Living standards for UK households set for greatest fall since 1970s

British households face the worst drop in living standards in half a century as rising energy prices are set to push inflation to record highs.

British households face the worst drop in living standards in half a century as rising energy prices are set to push inflation to record highs.

Families in the UK are in line for a £1,000 hit to their take-home pay this year, according to a think tank.

This represents a 4 per cent drop in real income, which is the value of earnings after they are adjusted for the impact of inflation, and the steepest annual loss in spending power since the mid-1970s, the Resolution Foundation said in its annual report on the outlook for living standards.

Surging inflation, which could exceed 8 per cent in coming months, is expected to cause real take-home pay to fall by ten times the level it did in the aftermath of the 2008 financial crisis, according to the think tank.

Experts said that even before the war in Ukraine, the outlook for living standards was bleak. Soaring energy bills will hit low and middle-income families hardest when the energy price cap is lifted by 54 per cent next month.

Households should brace themselves for an even worse squeeze as the war in Ukraine persists, researchers said, as inflation could peak at 8.3 per cent this spring or even exceed 8.4 per cent, a level last recorded in April 1991.

The forecasts are significantly higher than those made by the Bank of England at the beginning of last month, before the war began. The Bank said then that inflation, which they expected to peak at 7.25 per cent next month, would cause real incomes to contract by 2 per cent this year. It would be the largest yearly drop in living standards since 1990, and five times the contraction recorded after the financial crisis.

The 4 per cent fall predicted by the think tank would be even larger without the government measures to offset the impact of the rise in energy prices this year. The government announced last month that in October it will give households a £200 rebate on their energy bills, though it is effectively a loan, as it will automatically be repaid over the next five years, with the first £40 taken off accounts next April.

Homes in council tax bands A to D will also be paid a £150 cash rebate in April that will not have to be repaid.

Researchers found that, without considerable improvement in the outlooks for productivity — which measures output per hour worked — and wage growth, the typical household income will be lower in 2025-6 than this year.

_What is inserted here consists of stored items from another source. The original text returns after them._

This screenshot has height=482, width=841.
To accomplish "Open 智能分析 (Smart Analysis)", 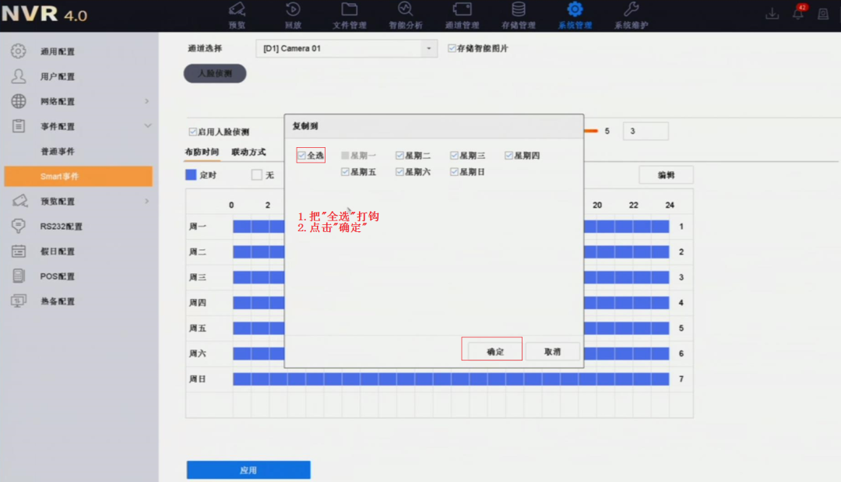I will point(405,14).
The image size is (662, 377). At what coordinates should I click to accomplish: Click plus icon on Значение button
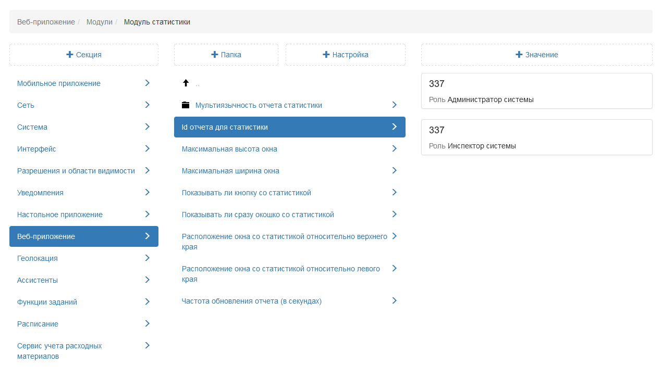(519, 55)
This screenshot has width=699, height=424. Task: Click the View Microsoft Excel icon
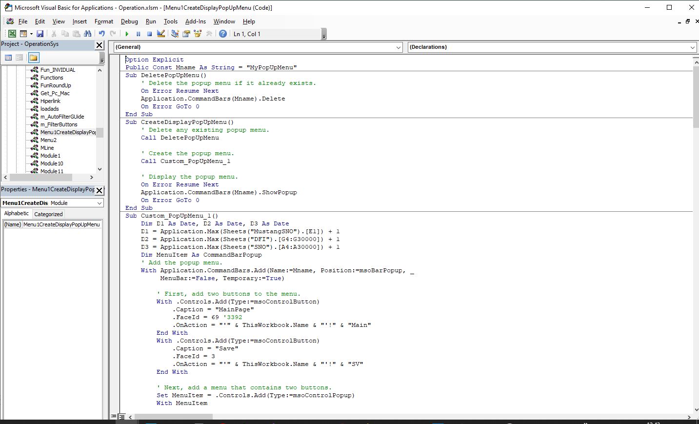[12, 34]
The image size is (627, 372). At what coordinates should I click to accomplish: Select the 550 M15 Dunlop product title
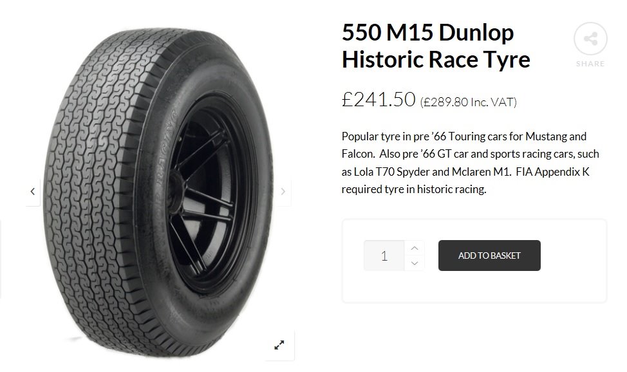427,33
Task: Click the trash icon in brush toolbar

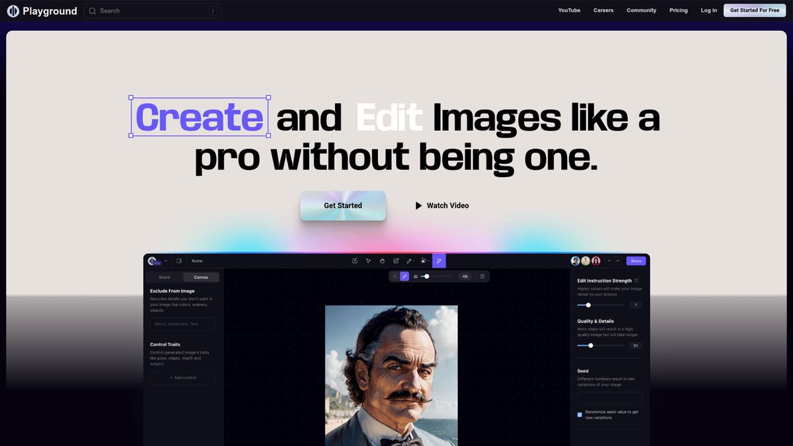Action: click(482, 276)
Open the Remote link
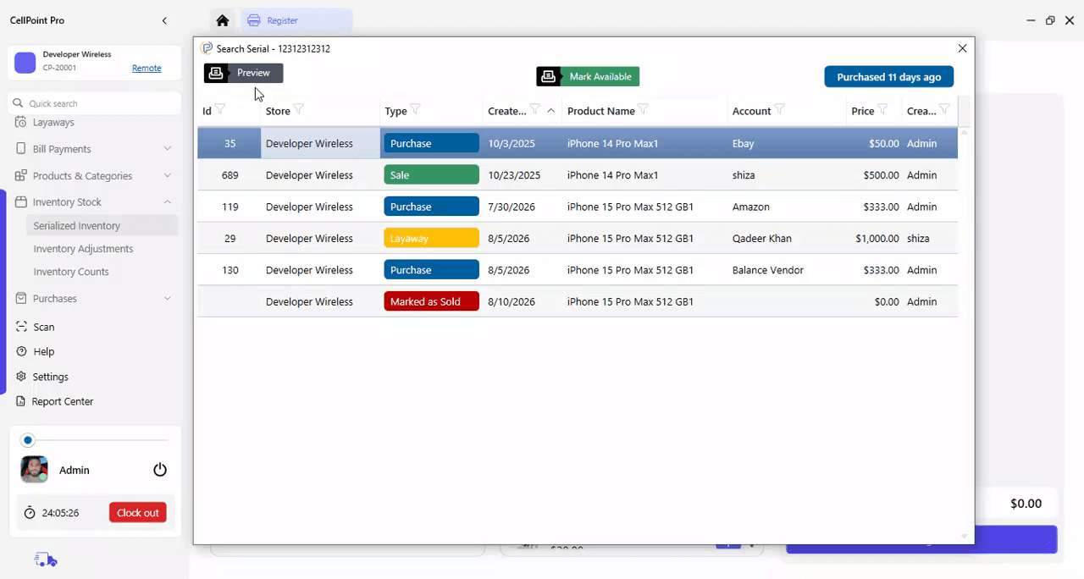 147,68
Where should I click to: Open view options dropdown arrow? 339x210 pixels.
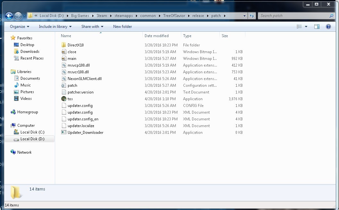coord(306,27)
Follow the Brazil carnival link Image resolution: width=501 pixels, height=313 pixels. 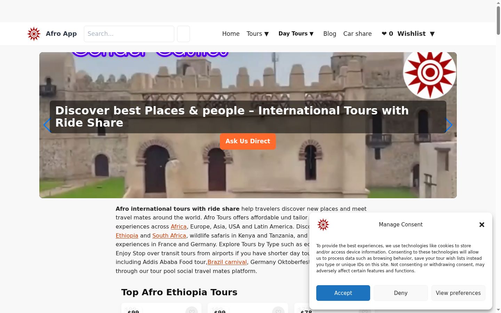click(227, 262)
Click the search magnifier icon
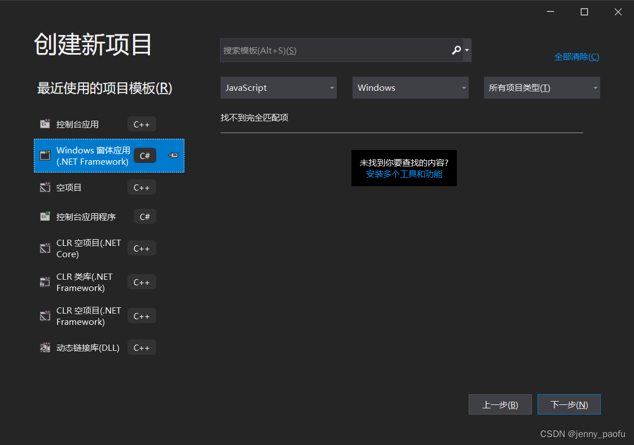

Households that rely on benefits will be particularly hard hit because benefit payments will rise next month in line with the consumer prices index last September, when the rate was 3.1 per cent, less than half the expected level next month.

The Resolution Foundation has called for the chancellor to increase benefit payments by a further five percentage points this April, amounting to a total rise of 8.1 per cent, balanced by a reduction in their increase by a similar amount the following year.

Adam Corlett, its principal economist, said household incomes would experience falls not seen outside recessions. “For millions of low and middle-income families, this inflation-driven squeeze will be made worse by a living-standards rollercoaster,” he said.

“Working-age benefits and the state pension are due to be uprated by just 3.1 per cent next month, at a time when inflation could be as high as 8 per cent. The immediate priority should be for the chancellor to revisit benefits uprating in his upcoming spring statement.”

He added: “In the longer term, turning around the UK’s relative decline compared to other advanced economies, and reversing our terrible recent record on productivity, is the only route to meeting the living- standards challenges Britain faces.”